Grid Ref: NY 105256
Pardshaw and Pardshaw Hall were strongholds of Quakerism from its early days. While the churches in most parishes, including Dean, had to meet the challenge of Methodism and Baptists, the Rector of Dean had even earlier to contend with what was virtually a Quaker enclave within the Parish.
George Fox preached on Pardshaw Crag in 1650 drawing huge crowds.
John Dalton (1766-1844) was born in nearby Eaglesfield, and went to school in Pardshaw. He later went on to become an eminent scientist, and founder of the Atomic Theory.
A meeting of Friends, the first to be settled in Cumberland, began in a private house in 1653. As this meeting grew in numbers, it could not be contained indoors and met for many years in the open air on Pardshaw Crag. In time the meetings during the winter were divided amongst Friends’ houses in Lamplugh, Pardshaw, Whinfell and Eaglesfield. Eventually, in 1672, a meeting house was built at Pardshaw and this was enlarged in 1705.
For about a century this was the largest country meeting in England. No traces of this building now remain.
In 1728 a decision was taken to build a new meeting house in the Guards near Pardshaw Hall, including a women’s meeting house and a walled burial ground.
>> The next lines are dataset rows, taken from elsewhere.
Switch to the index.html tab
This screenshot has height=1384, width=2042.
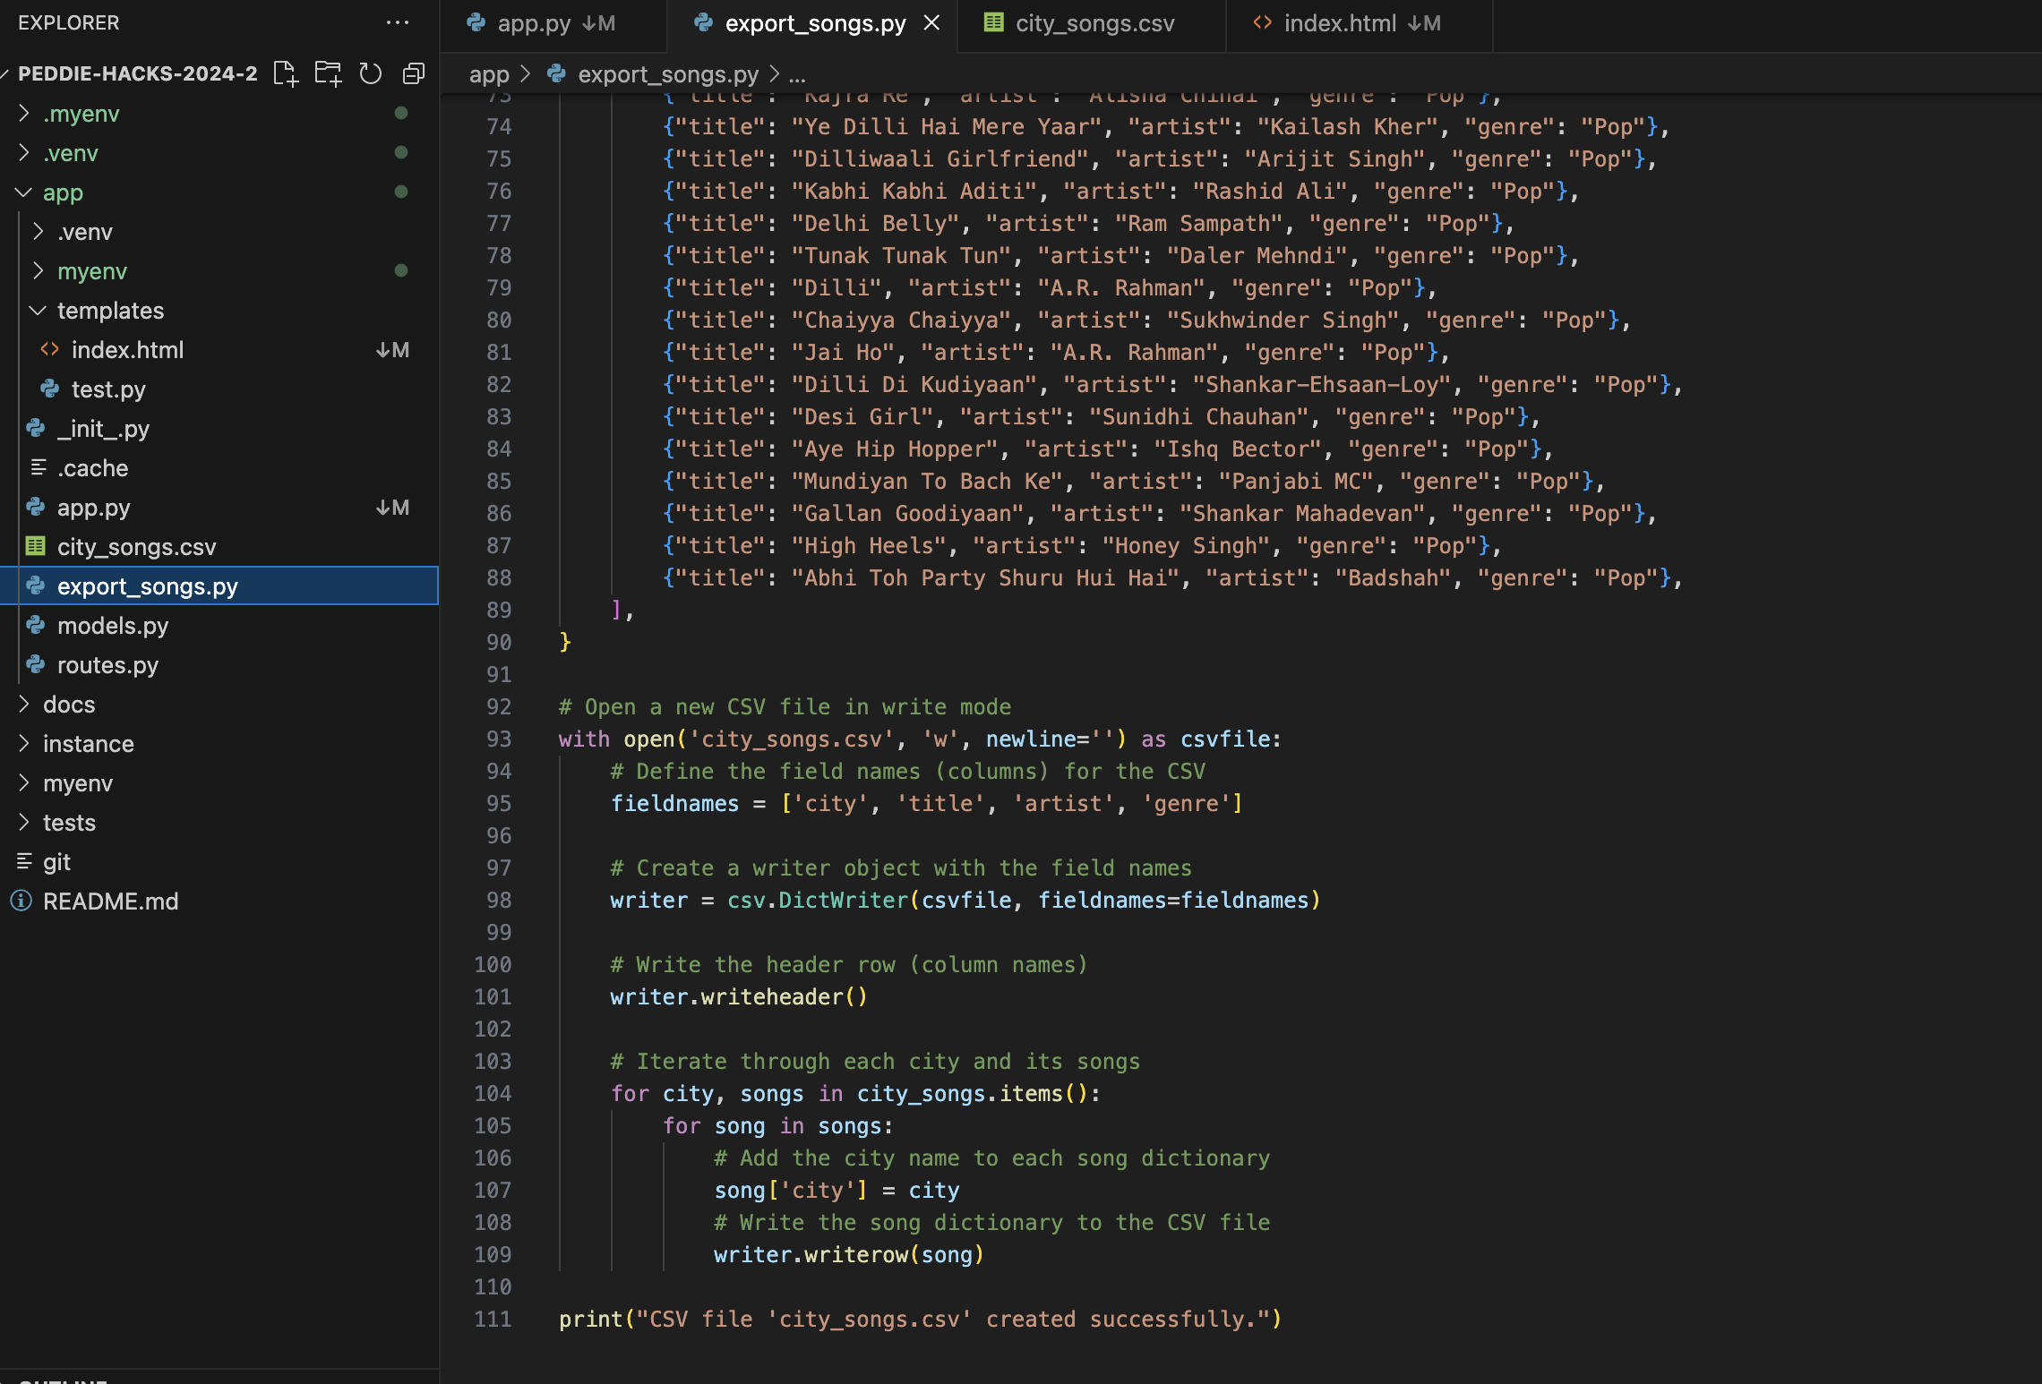coord(1339,23)
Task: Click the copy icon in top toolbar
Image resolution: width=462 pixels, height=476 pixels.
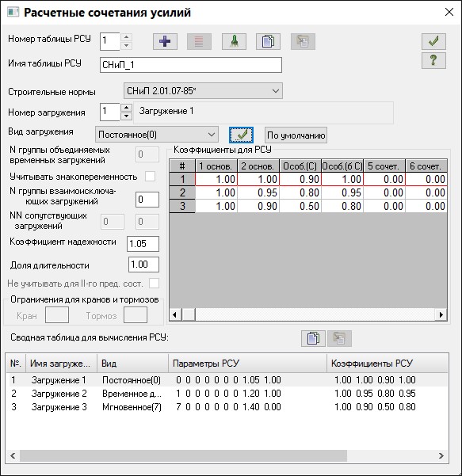Action: pyautogui.click(x=268, y=42)
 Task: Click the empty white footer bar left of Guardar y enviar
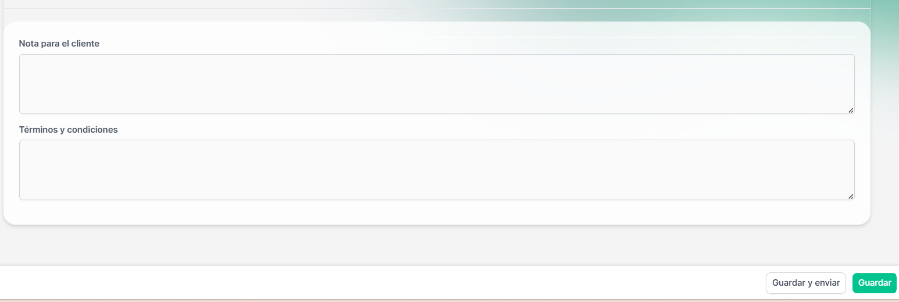[x=378, y=283]
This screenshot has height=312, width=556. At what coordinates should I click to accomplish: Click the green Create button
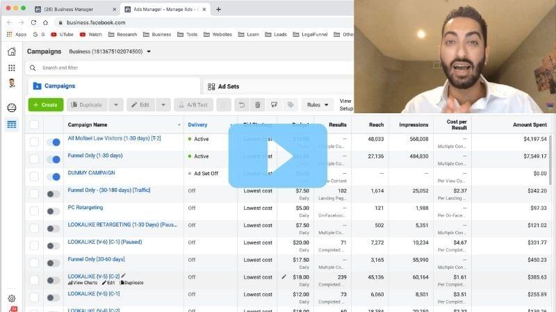pos(45,105)
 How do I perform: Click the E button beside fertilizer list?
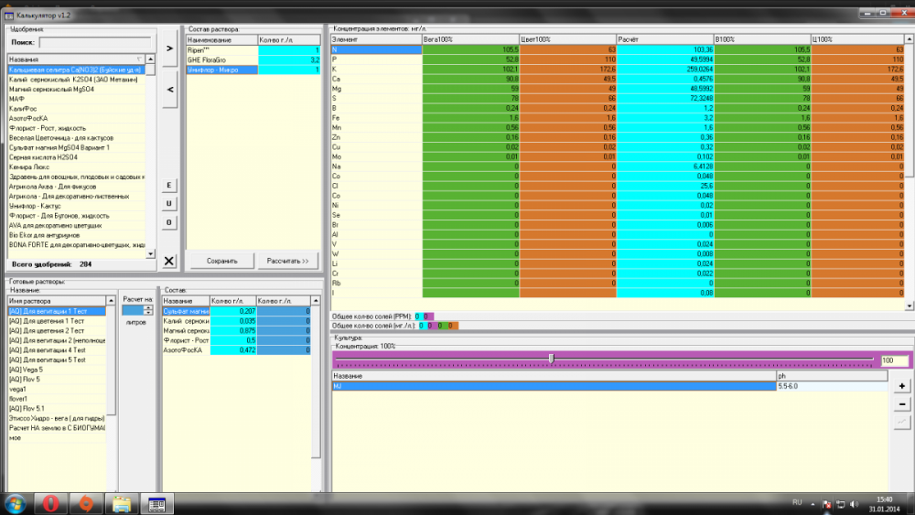pyautogui.click(x=169, y=186)
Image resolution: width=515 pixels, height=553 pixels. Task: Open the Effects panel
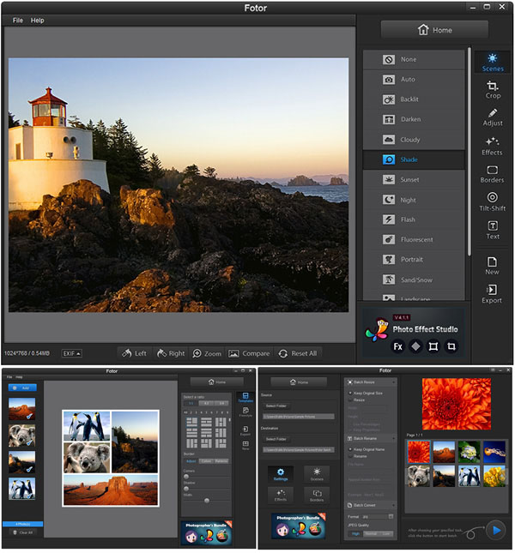493,145
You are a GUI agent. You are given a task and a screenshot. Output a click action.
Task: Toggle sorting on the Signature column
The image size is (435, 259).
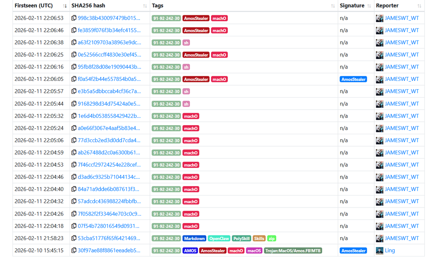pyautogui.click(x=369, y=5)
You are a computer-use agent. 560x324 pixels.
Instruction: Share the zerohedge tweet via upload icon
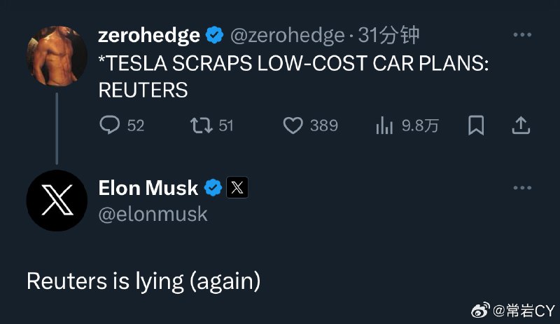(521, 126)
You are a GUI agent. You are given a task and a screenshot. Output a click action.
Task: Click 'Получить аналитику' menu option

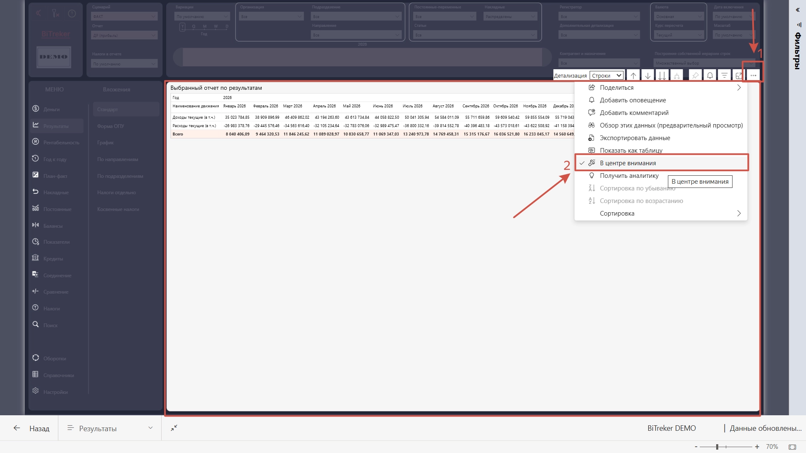(629, 176)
Some of the materials from the original meeting house were used in the construction of the new building and a lintel bearing the date 1672 may still be seen above the doorway to stables built in 1731. Later additions included a porch, schoolroom and carriage shed.
The meeting closed in 1923 but the Meeting House and burial ground remain at Pardshaw Hall, still in occasional use, and the venue for an occassional local arts and musical festival, and as a hostel for Young Friends.
Apart from the Meeting House and schoolroom, the only other ancient buildings in Pardshaw are The Cottage, dated 1662, and the Nook, next door, both now part of Waites Farm, and available as holiday accommodation.